Анатолий позвал полового и попросил счет. На мое предложение разделить его по-честному, он ответил категорическим отказом.
– Вы, по сути, ничего и не съели. А уж бутылку пива и за трату считать не стоит, – сказал он.
Когда половой принес счет, я заглянул в него краем глаза по своей репортерской привычке совать нос в любую бумажку.
Да… хорошо, что я не имею привычки пить бордоские вина…
Мы договорились встретиться завтра в полдень перед цирком и расстались на этом.
Уже стемнело, когда я вернулся домой. Маша с тревогой сообщила, что днем заходил околоточный надзиратель и просил меня явиться в Малый Гнездниковский переулок, в известное мне здание, на свидание с Захаром Борисовичем Архиповым, который будет ждать меня хоть до полуночи в своем кабинете номер 205.
– Что-то случилось, Володя? – спросила Маша.

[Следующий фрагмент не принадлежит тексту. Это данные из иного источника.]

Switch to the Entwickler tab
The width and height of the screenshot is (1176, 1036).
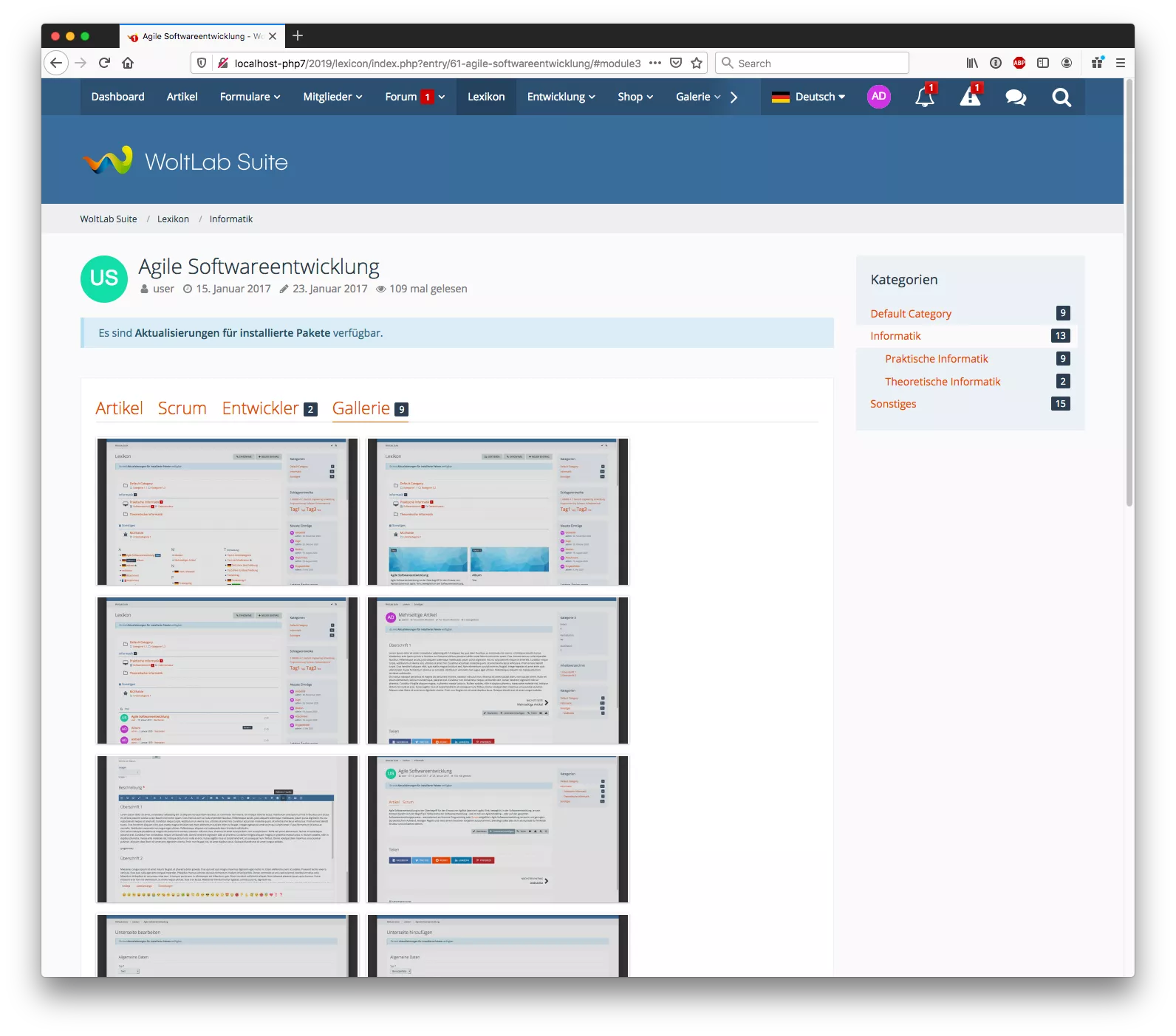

– Все хорошо, – ответил я беспечно. – Это я собираю материал для статьи.
– Ты же хотел перестать репортерствовать.
– Ну, уж больно интересные события, прости.
– И когда ты мне расскажешь?
– Сейчас не буду, а то потом написать не смогу – ты же знаешь.
Маша кротко вздохнула. Мне показалось, что она не поверила ни одному моему слову. Тем более что супруга моя не раз видела, как я уезжал на сбор информации как на легкую прогулку, а возвращался обратно чуть не мертвым и изувеченным. Причем иногда меня не было неделями. Но она не перечила, полагая, что я и сам уже достаточно взросл, чтобы отвечать за свои поступки.
Наскоро перекусив, я снова оделся, намотал теплый шарф, обулся в высохшие у печки ботинки на меху и, выйдя на улицу, пешком пошел в Гнездниковский, где помещалась московская Сыскная полиция.
Путь был недалекий, и я даже не успел особо замерзнуть, когда открыл дверь трехэтажного особняка, выкрашенного все тем же персиковым цветом, которым предписывалось красить фасады. Внутри стояла конторка темно-коричневого дерева, за которой помещался дородный господин. Он спросил меня о цели визита, записал в гроссбух мои фамилию, имя и отчество, проставил время прихода и указал на лестницу.